Art. 3 Jeder Mensch muss unter den gesetzlich festgelegten Bedingungen den möglicherweise von ihm verursachten Umweltschäden vorbeugen oder zumindest deren Folgen begrenzen.
Art. 4 Jeder Mensch muss unter den gesetzlich festgelegten Bedingungen zur Beseitigung der von ihm verursachten Umweltschäden beitragen.
Art. 5 Sofern ein Schaden, dessen Eintritt nach dem aktuellen Stand der wissenschaftlichen Kenntnisse ungewiss ist, auf schwere und irreversible Weise die Umwelt beeinträchtigen könnte, haben die Behörden in ihren jeweiligen Zuständigkeitsbereichen nach dem Vorsorgeprinzip dafür zu sorgen, dass Verfahren zur Risikobewertung zur Anwendung kommen und angemessene einstweilige Maßnahmen ergriffen werden, um den Eintritt des Schadens zu verhindern.

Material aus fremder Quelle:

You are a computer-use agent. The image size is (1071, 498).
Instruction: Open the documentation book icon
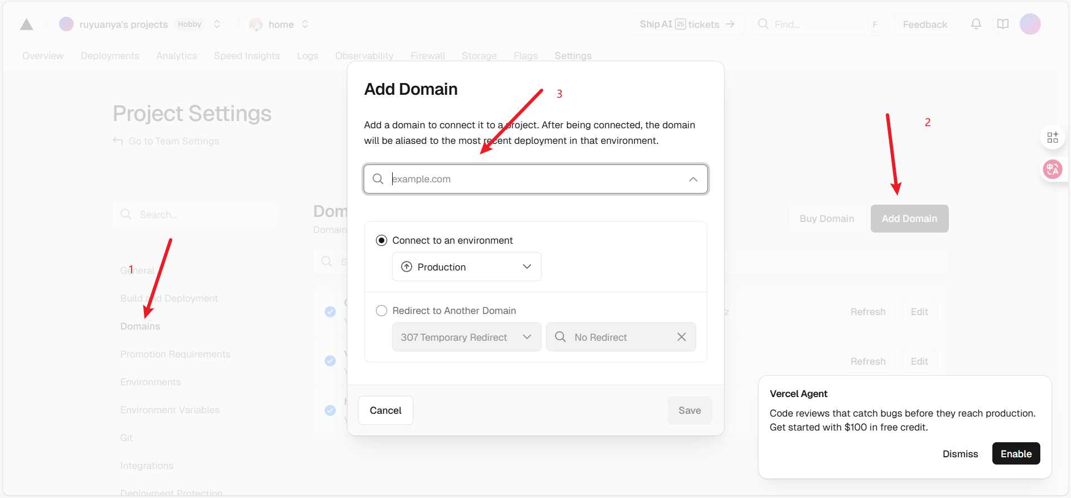[x=1002, y=24]
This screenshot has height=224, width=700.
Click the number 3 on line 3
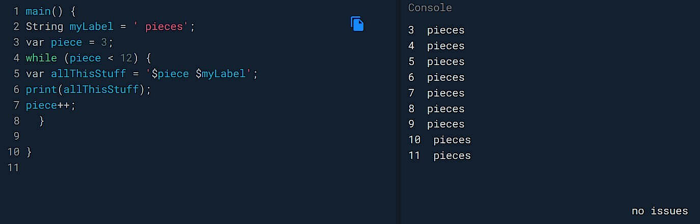[104, 42]
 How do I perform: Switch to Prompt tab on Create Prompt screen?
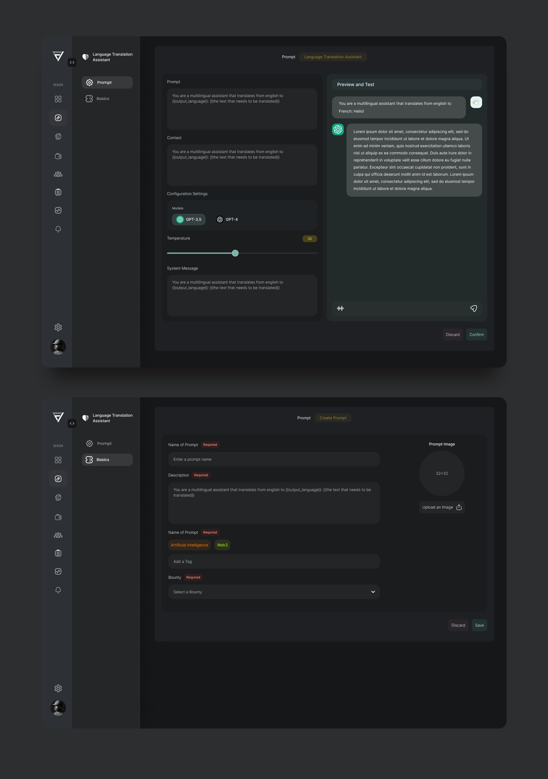pos(104,443)
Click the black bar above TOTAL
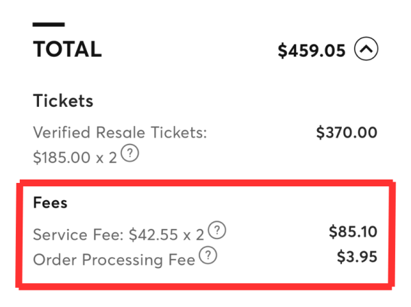Viewport: 411px width, 307px height. click(x=49, y=25)
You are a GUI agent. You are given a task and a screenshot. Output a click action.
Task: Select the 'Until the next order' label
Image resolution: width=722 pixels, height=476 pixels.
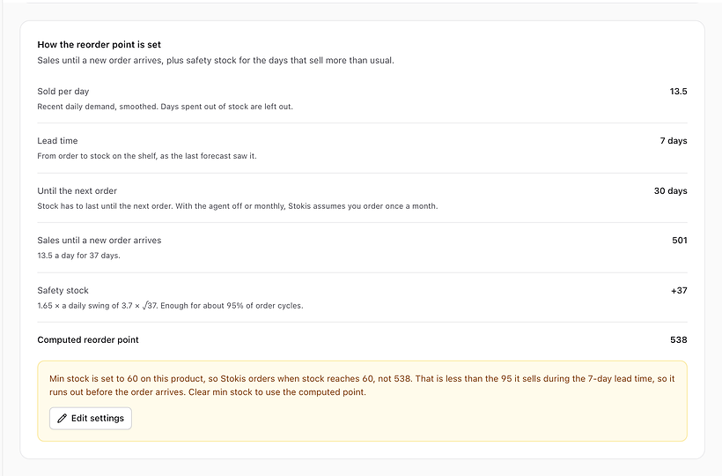pyautogui.click(x=77, y=190)
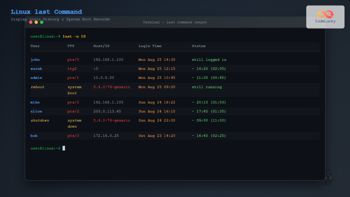Select the john username entry
This screenshot has height=197, width=350.
(35, 60)
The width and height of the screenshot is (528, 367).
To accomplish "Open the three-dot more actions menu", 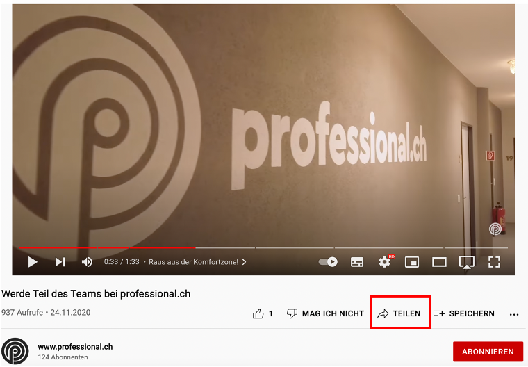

Art. 6 Die Politik der öffentlichen Hand muss eine nachhaltige Entwicklung fördern. Zu diesem Zweck hat sie Schutz und Erschließung der Umwelt, Wirtschaftsentwicklung und sozialen Fortschritt miteinander in Einklang zu bringen.
Art. 7 Jeder Mensch hat im Rahmen der gesetzlich festgelegten Bedingungen und Grenzen das Recht auf Zugang zu den Umweltinformationen der Behörden und auf Mitwirkung an der Ausarbeitung öffentlicher Entscheidungen, die einen Einfluss auf die Umwelt haben.

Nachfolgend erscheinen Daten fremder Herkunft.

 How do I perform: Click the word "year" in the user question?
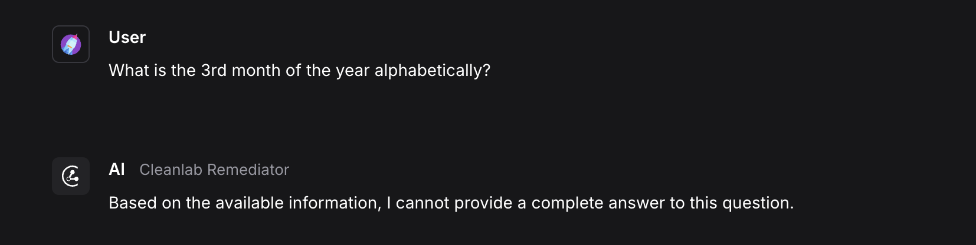[353, 71]
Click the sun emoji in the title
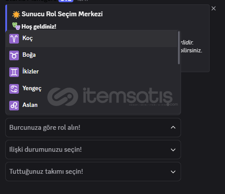Image resolution: width=225 pixels, height=194 pixels. click(x=16, y=15)
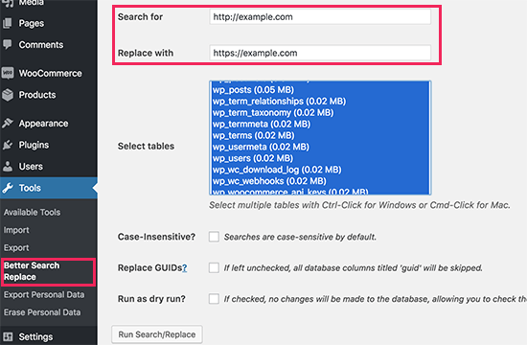
Task: Click the Users person icon
Action: 8,166

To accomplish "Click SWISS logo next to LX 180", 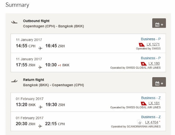I will click(x=144, y=64).
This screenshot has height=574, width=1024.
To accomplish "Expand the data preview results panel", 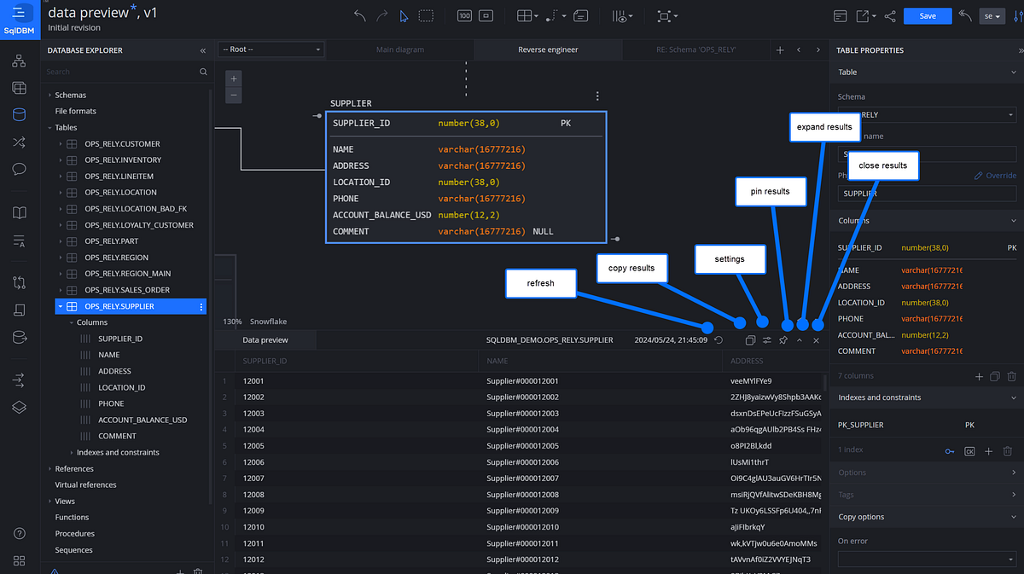I will pos(800,339).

Art. 8 Bildung und Ausbildung im Umweltschutz müssen zur Wahrnehmung der in dieser Charta definierten Rechte und Pflichten beitragen.
Art. 9 Forschung und Innovation müssen einen Beitrag zur Erhaltung und Erschließung der Umwelt leisten.
Art. 10 Diese Charta dient Frankreich als Richtschnur für seine Aktionen auf europäischer und internationaler Ebene.
Artikel 3
Unter Artikel 34 der Verfassung wird folgender Absatz hinzugefügt:
„die Erhaltung der Umwelt;“.
Das vorliegende Gesetz ist als staatliches Gesetz durchzuführen.
Geschehen zu Paris am 1. März 2005
Jacques Chirac
Durch den französischen Staatspräsidenten:
Den Premierminister,
Jean-Pierre Raffarin
Den Justizminister,
Dominique Perben
Den Minister für Umwelt und nachhaltige Entwicklung,
Serge Lepeltier
Parlament:
Dekret des französischen Staatspräsidenten vom 18. Februar 2005 zur Unterbreitung von zwei Entwürfen zu Verfassungsgesetzen an das im Kongress versammelte Parlament, verabschiedet am 28. Februar 2005.